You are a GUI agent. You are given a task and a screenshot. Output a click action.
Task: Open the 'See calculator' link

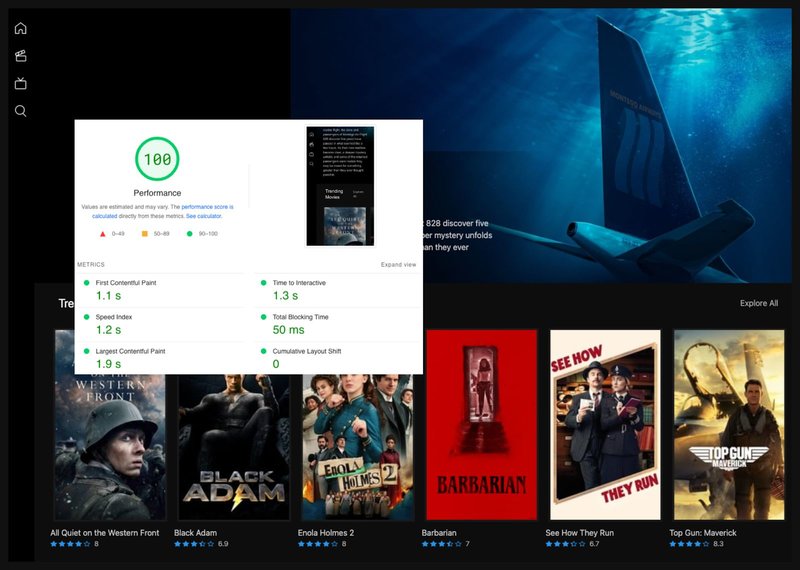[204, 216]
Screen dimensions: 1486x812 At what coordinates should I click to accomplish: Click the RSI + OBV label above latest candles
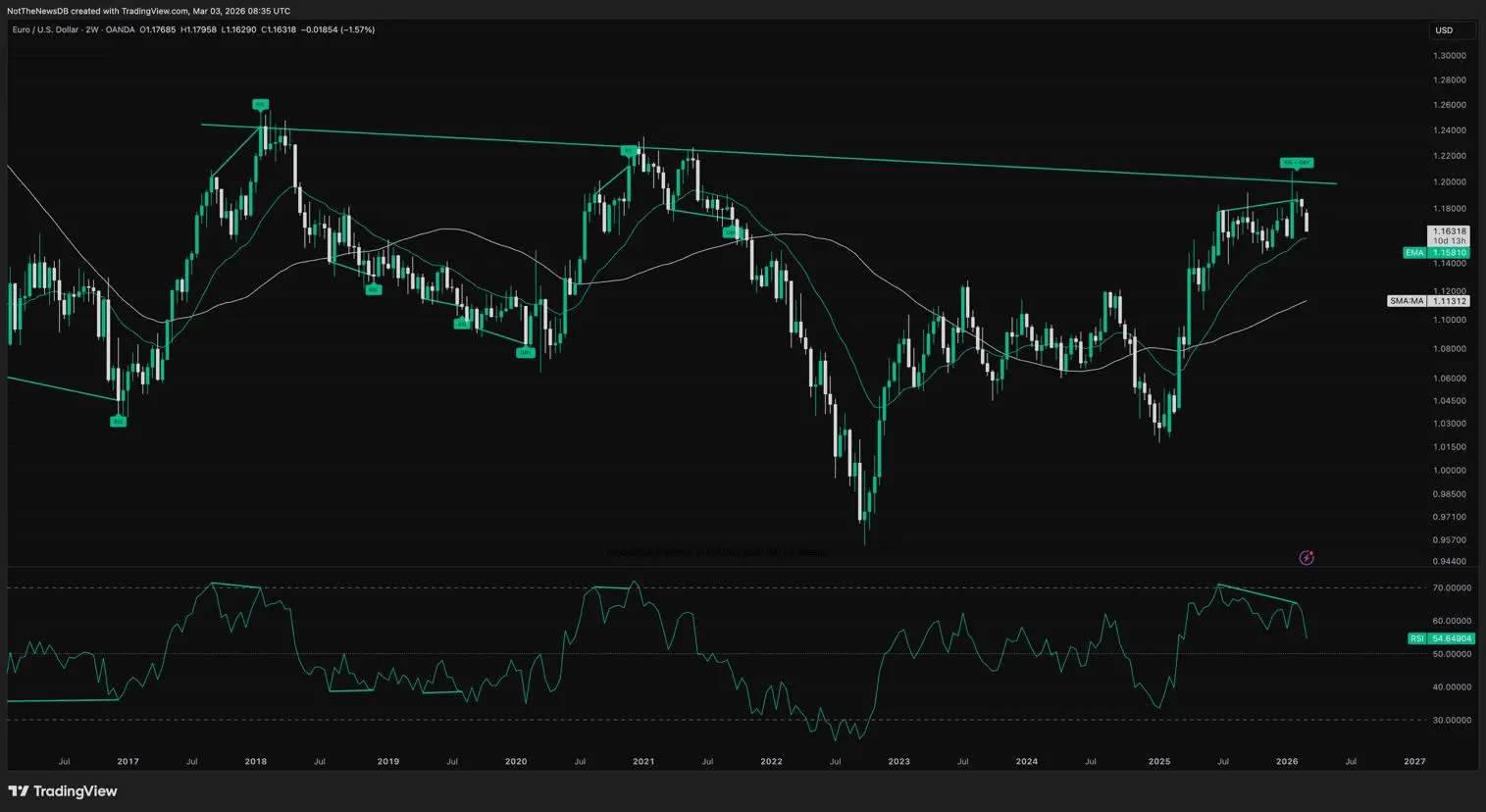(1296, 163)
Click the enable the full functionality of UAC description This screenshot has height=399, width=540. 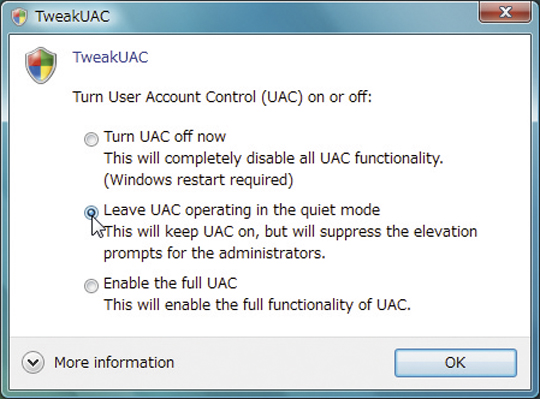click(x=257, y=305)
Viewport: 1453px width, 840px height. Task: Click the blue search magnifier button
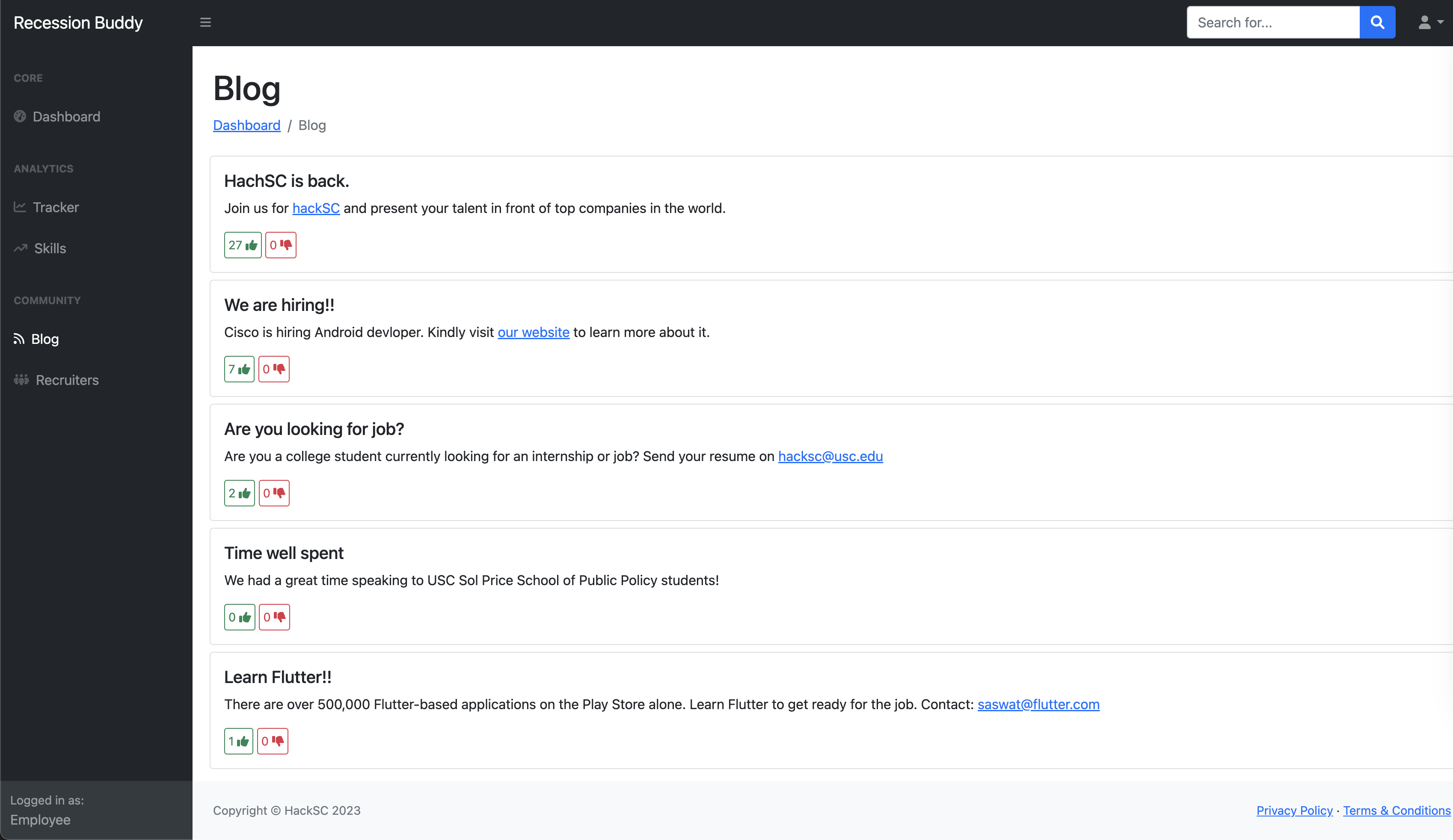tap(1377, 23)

---+---

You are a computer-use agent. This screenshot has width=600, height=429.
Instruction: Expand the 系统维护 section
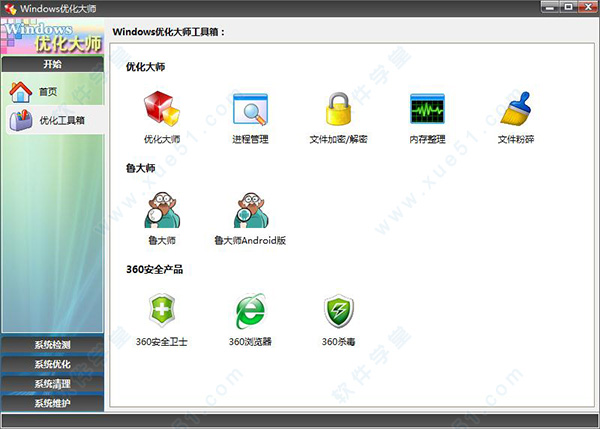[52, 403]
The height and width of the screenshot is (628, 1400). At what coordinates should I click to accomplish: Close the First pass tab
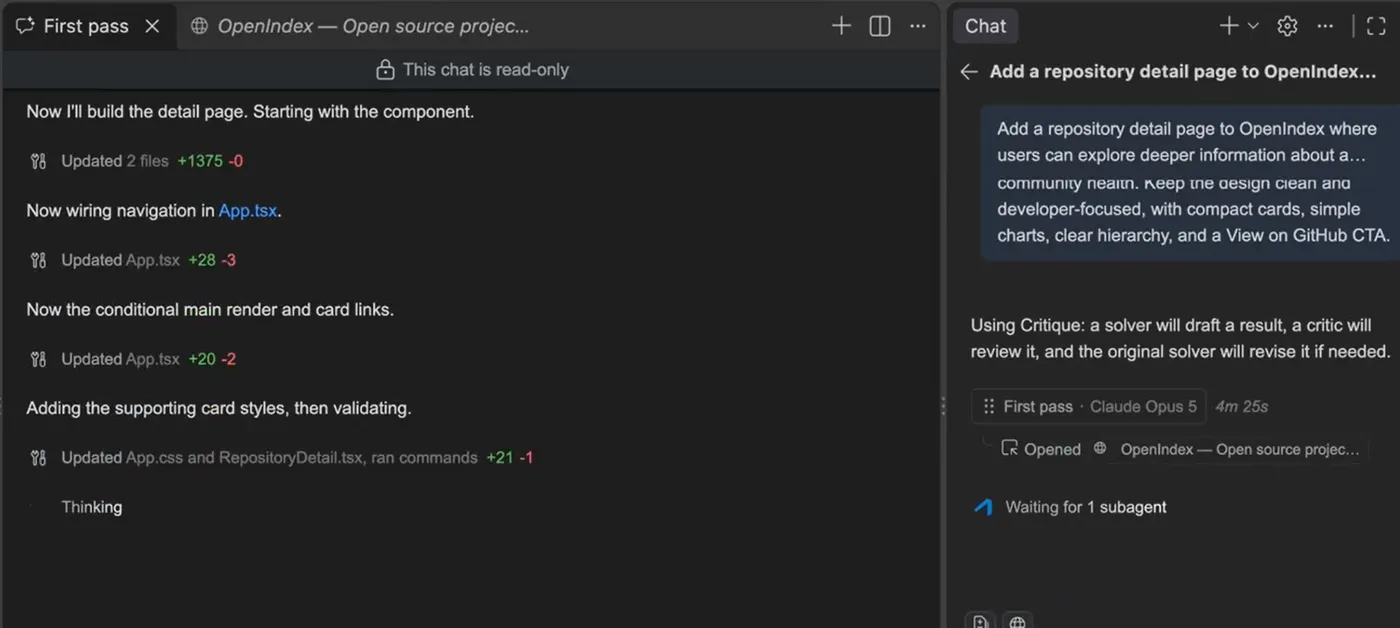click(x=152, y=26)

---+---

Reproduce the entries above verbatim, from the line with "Viewport: 1453px width, 840px" up to and including the line with "tap(1377, 23)", and leave the pictures out.

Viewport: 1453px width, 840px height. Task: Click the blue search magnifier button
tap(1377, 23)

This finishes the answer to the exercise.